_EXERCISE DESCRIPTION_
Reproduce the following lines verbatim, beginning at the line that contains "Screenshot is 970x820." and stopping after the line that contains "[Instagram] (272, 7)".

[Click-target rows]
>> BEGIN

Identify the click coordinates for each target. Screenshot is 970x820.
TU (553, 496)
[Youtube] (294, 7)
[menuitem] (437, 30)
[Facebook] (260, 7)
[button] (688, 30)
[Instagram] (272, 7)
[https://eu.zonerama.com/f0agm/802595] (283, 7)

>> END
>> BEGIN

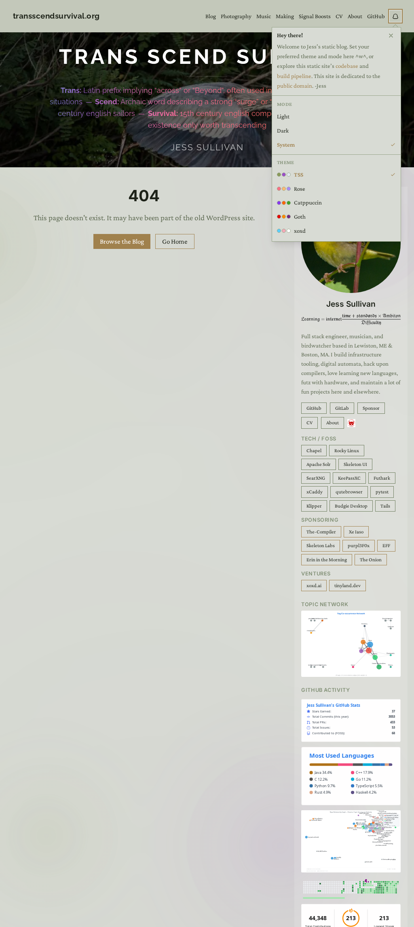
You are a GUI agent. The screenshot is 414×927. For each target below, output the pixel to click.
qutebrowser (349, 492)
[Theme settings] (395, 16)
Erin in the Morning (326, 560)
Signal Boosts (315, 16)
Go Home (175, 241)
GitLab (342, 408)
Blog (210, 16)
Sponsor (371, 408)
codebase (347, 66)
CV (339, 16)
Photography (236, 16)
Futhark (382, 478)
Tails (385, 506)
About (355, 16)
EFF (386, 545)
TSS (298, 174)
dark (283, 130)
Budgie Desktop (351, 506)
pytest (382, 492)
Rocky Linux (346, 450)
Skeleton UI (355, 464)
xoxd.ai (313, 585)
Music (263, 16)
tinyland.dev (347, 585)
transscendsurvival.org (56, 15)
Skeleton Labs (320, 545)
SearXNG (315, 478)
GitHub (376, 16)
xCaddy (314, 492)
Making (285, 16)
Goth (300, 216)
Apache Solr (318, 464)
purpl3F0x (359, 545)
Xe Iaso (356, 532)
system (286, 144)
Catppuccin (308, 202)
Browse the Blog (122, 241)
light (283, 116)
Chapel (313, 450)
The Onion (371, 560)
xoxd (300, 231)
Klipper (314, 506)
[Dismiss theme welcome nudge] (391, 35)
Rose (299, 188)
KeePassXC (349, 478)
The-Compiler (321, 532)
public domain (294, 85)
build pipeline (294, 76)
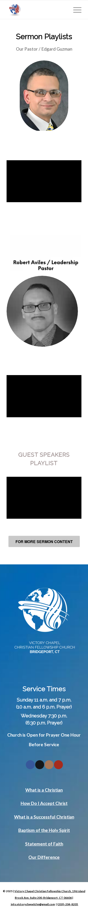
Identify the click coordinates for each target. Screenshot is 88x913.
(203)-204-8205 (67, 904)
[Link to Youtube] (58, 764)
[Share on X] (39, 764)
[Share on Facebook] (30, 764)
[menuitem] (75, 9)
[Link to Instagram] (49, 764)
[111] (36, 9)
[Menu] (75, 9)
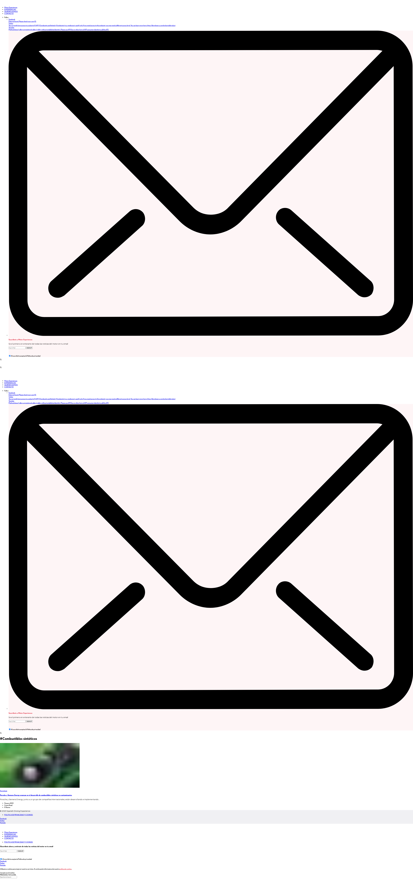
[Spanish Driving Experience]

>> END
>> BEGIN

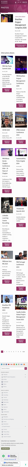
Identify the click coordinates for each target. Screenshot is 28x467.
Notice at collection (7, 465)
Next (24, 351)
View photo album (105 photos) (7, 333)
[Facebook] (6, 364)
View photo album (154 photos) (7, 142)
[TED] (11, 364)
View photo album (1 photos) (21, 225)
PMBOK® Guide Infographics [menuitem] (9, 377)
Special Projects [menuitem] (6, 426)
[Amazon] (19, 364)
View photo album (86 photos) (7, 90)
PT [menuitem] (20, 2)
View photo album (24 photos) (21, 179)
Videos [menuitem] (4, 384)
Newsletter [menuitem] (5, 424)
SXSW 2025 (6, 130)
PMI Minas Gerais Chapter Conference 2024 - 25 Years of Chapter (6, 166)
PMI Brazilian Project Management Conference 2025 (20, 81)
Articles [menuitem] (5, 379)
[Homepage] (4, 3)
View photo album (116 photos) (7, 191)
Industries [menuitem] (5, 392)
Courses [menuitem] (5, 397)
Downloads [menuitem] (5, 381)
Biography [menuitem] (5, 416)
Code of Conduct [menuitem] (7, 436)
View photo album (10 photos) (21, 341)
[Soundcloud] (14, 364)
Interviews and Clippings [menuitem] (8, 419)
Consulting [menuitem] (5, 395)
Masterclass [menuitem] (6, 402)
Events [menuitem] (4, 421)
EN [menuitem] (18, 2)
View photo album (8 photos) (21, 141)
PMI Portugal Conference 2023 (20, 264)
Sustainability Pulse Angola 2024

>> END

_FINAL ANSWER_
Identify the click coordinates for each target. Screenshot is 970x820.
TU (553, 496)
[Youtube] (294, 7)
[menuitem] (437, 30)
[Facebook] (260, 7)
[button] (688, 30)
[Instagram] (272, 7)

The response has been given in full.